* [Your goal] Copy the listing lines between the one holding "Image resolution: width=1259" and the one holding "Action: click(95, 68)", inclusive, reproducing each precisely as it appears.

* [Given records]

---

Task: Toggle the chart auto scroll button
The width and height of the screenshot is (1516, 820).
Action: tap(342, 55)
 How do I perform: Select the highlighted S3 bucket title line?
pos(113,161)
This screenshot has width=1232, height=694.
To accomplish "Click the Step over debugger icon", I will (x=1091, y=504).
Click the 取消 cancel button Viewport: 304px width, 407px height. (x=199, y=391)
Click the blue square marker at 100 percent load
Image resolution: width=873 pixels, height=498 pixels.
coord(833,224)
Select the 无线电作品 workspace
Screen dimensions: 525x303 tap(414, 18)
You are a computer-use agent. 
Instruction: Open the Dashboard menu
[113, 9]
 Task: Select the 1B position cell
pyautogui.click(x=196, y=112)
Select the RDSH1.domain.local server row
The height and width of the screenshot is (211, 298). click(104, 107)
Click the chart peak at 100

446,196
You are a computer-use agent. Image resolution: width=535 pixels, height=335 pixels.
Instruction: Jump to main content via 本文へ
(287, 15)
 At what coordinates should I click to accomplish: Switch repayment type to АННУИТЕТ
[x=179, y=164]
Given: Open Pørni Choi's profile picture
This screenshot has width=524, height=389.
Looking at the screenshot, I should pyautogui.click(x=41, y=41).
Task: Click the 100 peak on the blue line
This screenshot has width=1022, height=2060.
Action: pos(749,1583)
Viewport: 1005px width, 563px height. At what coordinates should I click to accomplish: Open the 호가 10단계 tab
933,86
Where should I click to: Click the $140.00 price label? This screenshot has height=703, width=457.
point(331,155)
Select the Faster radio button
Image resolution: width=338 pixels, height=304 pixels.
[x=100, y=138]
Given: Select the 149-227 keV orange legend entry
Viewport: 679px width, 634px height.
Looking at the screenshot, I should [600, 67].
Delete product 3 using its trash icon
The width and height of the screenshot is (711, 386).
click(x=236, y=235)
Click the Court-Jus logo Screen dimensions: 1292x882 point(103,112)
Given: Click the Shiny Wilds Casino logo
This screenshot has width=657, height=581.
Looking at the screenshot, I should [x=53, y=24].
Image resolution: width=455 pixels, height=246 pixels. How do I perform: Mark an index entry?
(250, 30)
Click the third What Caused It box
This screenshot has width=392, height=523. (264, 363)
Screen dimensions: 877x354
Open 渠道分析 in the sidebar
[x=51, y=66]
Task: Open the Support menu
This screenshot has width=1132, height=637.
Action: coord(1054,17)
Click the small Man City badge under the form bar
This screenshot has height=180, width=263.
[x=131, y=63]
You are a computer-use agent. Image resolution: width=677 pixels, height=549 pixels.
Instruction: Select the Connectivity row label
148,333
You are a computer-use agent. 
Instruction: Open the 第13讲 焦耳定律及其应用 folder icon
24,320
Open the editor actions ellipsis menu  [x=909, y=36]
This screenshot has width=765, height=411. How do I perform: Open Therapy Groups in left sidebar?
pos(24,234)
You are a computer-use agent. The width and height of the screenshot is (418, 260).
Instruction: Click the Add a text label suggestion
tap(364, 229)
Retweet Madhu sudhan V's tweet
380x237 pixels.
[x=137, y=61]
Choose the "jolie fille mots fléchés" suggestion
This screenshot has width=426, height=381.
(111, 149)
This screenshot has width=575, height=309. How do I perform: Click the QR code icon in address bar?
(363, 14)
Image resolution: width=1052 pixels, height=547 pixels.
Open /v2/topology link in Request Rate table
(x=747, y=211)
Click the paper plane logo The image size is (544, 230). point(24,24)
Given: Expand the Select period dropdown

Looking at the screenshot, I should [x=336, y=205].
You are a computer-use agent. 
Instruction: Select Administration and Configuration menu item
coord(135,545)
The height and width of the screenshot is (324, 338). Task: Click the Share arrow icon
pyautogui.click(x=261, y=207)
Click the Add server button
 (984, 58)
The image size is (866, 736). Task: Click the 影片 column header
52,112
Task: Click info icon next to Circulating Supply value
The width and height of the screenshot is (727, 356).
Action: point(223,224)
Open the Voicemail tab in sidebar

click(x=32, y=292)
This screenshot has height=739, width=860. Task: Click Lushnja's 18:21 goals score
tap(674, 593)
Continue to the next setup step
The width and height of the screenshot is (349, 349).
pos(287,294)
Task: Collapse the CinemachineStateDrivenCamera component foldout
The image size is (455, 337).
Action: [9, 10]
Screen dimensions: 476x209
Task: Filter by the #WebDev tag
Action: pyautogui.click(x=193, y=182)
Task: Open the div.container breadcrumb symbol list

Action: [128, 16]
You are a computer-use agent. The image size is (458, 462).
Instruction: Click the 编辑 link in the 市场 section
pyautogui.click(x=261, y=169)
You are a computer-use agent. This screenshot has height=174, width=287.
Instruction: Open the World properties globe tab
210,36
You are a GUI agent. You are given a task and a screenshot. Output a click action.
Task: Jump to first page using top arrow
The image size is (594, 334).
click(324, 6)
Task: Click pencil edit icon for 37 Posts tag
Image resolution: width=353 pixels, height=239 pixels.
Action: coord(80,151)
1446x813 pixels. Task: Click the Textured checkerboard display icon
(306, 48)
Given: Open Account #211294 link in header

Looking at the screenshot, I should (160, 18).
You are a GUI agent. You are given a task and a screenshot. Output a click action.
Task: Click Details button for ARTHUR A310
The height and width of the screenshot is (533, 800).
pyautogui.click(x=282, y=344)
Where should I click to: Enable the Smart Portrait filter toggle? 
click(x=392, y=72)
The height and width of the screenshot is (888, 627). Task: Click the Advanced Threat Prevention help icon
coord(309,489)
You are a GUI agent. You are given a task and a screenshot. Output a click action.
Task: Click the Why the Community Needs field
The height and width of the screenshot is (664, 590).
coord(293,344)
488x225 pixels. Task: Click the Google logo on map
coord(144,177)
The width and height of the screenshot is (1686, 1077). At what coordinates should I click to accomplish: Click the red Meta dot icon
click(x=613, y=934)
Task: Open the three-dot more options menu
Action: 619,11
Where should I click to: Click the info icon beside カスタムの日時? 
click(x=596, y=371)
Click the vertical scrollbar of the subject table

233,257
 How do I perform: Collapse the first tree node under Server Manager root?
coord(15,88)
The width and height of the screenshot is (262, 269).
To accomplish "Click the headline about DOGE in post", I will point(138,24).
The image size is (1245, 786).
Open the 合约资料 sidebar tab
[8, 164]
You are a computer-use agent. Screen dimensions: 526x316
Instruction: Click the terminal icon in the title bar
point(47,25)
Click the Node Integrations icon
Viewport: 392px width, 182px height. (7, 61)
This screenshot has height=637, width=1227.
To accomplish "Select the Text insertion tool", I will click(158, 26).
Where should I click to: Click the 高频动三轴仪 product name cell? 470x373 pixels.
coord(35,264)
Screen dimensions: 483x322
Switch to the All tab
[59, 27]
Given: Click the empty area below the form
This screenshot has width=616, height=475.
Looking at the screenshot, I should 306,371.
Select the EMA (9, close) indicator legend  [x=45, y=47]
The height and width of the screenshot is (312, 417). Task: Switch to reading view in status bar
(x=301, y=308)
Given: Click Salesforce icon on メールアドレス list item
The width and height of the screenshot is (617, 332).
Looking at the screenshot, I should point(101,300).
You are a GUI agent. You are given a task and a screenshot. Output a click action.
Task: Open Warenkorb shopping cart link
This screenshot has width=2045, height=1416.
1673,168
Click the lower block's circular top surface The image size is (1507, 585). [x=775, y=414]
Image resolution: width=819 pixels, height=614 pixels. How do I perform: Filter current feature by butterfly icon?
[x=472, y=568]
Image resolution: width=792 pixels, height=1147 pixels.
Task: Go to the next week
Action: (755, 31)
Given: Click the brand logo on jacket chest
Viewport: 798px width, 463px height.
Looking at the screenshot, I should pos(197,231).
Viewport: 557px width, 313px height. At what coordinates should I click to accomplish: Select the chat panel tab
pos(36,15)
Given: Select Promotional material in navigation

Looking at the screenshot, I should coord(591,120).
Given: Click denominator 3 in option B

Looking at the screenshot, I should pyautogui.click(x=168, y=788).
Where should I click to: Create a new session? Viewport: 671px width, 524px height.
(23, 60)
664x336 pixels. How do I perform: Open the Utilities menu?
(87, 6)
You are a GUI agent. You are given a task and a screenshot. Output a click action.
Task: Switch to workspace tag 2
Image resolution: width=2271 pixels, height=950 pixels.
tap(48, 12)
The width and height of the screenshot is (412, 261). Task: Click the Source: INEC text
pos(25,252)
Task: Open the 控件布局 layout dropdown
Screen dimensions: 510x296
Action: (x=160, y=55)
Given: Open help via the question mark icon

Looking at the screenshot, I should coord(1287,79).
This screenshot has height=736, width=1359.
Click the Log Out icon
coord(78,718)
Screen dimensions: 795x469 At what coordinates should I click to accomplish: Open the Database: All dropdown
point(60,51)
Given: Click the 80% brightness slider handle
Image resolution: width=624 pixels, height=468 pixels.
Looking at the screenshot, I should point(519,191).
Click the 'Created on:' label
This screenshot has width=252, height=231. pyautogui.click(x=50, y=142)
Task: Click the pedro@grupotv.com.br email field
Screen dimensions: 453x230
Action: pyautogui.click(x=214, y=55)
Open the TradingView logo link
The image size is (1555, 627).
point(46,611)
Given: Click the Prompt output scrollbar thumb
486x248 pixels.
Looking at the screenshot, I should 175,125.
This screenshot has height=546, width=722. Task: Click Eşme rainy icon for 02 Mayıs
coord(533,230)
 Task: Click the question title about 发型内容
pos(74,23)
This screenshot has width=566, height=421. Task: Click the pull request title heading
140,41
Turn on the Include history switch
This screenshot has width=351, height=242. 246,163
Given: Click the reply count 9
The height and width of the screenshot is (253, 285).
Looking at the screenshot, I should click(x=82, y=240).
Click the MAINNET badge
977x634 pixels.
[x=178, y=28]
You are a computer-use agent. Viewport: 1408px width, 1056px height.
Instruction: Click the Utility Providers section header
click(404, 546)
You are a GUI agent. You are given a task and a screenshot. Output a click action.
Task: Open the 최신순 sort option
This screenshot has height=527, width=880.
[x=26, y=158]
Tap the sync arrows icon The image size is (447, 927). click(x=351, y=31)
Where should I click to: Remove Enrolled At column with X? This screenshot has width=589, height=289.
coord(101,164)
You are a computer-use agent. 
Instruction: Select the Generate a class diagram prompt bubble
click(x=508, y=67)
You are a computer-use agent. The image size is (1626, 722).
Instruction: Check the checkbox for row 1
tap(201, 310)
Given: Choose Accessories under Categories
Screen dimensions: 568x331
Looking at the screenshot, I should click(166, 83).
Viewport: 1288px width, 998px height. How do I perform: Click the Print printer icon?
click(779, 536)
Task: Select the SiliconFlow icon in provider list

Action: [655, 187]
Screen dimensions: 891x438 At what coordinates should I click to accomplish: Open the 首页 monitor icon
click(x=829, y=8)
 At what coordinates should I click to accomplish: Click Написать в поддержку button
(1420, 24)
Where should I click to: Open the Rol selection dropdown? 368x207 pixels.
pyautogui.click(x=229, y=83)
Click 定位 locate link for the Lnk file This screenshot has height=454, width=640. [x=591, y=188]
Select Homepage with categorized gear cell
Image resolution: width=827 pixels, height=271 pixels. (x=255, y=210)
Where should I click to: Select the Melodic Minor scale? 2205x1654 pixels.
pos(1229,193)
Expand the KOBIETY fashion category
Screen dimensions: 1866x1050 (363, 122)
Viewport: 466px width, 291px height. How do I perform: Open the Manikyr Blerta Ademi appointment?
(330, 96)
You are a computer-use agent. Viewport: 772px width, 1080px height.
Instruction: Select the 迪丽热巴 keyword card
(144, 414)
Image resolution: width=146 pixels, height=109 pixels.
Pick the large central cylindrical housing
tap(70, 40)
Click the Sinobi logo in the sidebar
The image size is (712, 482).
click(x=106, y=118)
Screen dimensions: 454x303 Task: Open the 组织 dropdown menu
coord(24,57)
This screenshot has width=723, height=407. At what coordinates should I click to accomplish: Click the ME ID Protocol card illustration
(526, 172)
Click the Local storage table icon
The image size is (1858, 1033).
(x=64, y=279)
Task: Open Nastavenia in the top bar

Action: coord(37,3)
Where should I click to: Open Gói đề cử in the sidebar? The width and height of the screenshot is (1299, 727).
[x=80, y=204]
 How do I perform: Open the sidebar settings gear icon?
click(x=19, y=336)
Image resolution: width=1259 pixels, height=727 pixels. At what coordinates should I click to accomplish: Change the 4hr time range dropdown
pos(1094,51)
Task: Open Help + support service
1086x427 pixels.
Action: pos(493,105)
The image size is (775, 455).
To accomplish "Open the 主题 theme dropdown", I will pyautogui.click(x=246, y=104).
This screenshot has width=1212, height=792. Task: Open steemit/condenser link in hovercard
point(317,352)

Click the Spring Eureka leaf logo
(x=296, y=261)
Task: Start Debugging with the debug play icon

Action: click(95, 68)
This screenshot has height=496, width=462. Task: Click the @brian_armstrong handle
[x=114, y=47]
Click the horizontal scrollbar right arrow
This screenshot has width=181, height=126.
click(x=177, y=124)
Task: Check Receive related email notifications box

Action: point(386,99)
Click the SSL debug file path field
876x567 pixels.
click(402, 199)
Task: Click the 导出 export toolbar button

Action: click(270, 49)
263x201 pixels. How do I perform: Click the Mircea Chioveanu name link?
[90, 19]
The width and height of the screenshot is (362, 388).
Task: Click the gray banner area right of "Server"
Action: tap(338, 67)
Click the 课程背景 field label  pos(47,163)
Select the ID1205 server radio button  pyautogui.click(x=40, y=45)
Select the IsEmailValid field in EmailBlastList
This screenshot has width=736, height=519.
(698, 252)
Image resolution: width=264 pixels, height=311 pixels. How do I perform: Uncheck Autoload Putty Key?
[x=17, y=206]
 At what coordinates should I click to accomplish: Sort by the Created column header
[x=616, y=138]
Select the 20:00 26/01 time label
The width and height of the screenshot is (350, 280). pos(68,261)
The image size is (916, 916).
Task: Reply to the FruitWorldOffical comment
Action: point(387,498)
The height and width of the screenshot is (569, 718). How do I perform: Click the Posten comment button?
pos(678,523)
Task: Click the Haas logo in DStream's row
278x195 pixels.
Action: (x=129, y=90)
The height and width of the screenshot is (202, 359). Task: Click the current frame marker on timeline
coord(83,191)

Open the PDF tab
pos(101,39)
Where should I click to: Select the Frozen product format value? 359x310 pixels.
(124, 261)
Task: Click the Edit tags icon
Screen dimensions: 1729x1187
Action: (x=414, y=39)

---

* [Full solution]
Image resolution: width=1259 pixels, height=727 pixels. At what coordinates should I click to accomplish: Change the 4hr time range dropdown
pos(1094,51)
Task: Open Help + support service
1086x427 pixels.
Action: pos(493,105)
The image size is (775, 455).
To accomplish "Open the 主题 theme dropdown", I will pyautogui.click(x=246, y=104).
This screenshot has width=1212, height=792. Task: Open steemit/condenser link in hovercard
point(317,352)

Click the Spring Eureka leaf logo
(x=296, y=261)
Task: Start Debugging with the debug play icon

Action: click(95, 68)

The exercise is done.